News & Events

Posted March 13, 2009

Challenges Remain for Legislative Reform in Iraq, Spencer Says


Legislative reform efforts in Iraq have improved over the past few years, but challenges remain in critical areas such as human rights reporting and minority rights, an international lawyer told the Law School at a talk sponsored by the Human Rights Program on Tuesday.

“It's getting better, but it’s fraught,” with challenges said William Spencer, executive director and founder of the Institute for International Law and Human Rights (IILHR).

Spencer's firm, which works with Iraqi parliamentarians on rights-based legislative reform, was awarded a grant from the Human Rights Bureau of the U.S. State Department to provide legislative support for human rights and the rule of law in Iraq. 

With a team of three experienced attorneys based in Baghdad, Spencer said his group was able to maintain a close working relationship with parliamentarians, giving them access and abilities other groups do not have.

“In Iraq, it's all about personal connections, and that is a real help for us,” he said.

Spencer said that there was significant demand for legislation in Iraq on a wide variety of issues, including minority groups’ refugees, constitutional implementation, electoral laws, private security laws and  laws concerning nongovernmental organizations. IILHR is currently working on 35 to 40 pieces of specific legislation, generating everything from comments on drafts to research papers.

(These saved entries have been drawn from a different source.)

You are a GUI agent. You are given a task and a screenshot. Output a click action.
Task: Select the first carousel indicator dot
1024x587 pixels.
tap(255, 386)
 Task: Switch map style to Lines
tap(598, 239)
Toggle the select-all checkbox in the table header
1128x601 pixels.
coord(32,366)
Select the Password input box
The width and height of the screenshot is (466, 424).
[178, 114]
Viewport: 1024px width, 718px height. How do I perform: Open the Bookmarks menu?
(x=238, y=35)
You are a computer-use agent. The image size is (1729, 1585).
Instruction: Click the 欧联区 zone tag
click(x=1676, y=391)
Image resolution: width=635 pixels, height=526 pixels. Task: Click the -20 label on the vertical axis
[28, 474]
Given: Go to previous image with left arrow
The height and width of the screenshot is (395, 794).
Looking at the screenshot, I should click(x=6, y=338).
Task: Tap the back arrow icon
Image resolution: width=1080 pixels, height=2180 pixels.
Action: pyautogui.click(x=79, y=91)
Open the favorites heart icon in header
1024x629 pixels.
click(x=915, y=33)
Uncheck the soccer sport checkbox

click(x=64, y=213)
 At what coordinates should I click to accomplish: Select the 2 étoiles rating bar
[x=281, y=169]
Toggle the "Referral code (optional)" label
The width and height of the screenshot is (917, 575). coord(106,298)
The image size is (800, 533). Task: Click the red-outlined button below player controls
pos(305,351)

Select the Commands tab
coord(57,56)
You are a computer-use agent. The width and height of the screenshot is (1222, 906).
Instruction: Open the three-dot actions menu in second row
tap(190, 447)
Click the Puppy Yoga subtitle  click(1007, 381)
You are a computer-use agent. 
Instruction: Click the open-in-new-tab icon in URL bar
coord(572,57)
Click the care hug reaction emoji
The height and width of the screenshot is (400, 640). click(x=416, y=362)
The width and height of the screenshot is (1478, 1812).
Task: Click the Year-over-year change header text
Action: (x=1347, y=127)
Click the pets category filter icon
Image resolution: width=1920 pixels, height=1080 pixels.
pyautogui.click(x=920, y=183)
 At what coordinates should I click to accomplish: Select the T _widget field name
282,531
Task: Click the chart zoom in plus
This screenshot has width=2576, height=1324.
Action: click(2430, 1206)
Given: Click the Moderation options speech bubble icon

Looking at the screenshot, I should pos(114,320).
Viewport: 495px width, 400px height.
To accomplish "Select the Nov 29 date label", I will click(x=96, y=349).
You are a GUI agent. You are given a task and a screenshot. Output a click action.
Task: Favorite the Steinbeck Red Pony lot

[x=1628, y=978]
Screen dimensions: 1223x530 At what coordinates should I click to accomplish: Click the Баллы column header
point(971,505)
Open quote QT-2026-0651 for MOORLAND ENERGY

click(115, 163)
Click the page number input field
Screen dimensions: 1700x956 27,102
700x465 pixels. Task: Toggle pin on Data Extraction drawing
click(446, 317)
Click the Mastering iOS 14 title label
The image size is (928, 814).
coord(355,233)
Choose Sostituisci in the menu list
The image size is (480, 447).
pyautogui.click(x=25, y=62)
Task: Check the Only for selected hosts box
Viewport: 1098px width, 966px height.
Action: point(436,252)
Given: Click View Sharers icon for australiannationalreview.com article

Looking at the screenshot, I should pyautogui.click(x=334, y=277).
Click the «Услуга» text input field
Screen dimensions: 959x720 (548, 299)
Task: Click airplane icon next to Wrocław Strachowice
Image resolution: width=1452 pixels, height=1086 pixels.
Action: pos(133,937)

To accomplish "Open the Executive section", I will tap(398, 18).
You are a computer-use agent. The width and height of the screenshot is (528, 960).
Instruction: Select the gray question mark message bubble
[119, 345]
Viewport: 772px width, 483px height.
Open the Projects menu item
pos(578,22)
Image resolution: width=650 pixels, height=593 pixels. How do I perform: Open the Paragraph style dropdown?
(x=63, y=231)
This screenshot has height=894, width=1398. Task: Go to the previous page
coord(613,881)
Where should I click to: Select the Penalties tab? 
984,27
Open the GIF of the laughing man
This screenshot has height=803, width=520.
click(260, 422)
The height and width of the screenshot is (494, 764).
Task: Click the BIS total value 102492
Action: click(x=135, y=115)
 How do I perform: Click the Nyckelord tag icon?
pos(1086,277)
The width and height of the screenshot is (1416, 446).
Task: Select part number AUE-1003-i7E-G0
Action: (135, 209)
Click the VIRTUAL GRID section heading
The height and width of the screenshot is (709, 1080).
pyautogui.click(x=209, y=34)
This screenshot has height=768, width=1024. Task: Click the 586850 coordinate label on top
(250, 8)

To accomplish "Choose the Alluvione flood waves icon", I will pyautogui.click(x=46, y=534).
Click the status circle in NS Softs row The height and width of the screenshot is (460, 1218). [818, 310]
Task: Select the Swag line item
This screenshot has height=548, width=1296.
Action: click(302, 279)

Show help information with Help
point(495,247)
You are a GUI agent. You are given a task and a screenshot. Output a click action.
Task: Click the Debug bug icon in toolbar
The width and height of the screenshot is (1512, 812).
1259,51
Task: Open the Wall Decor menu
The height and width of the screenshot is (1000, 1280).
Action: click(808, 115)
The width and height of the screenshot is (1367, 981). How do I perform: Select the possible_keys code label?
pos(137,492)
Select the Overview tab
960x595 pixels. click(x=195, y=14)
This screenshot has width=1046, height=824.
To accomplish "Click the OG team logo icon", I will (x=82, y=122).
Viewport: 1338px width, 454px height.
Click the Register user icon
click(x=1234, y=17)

Since IILHR is saddled with such a heavy workload, it relies on several partners and clinics for assistance, including the Benjamin N. Cardozo School of Law and the University of Virginia's own International Human Rights Law Clinic. Spencer extended a special thanks to the University for its involvement in the drafting of three papers that are close to being passed in Iraq, focusing on education, NGOs and contractors.

“Your work has been absolutely essential and absolutely useful,” he said.

Nikki Stein

Nikki Stein, a LL.M. student who is working on Iraq's newly established Human Rights Commission through the clinic, says the experience has given her a window to apply her academic knowledge in the real world.

“I am able to work hands-on with an organization concerned with human rights work in practice, so I get to see a slice of how human rights law works beyond the academic debates we learn in class,” Stein said.  

Speaking briefly about life in Iraq, Spencer said improvements on the ground allowed his organization to observe the parliamentary elections earlier this year and to enter villages previously designated as “red zones.” Their compound also no longer suffers sporadic mortar rounds.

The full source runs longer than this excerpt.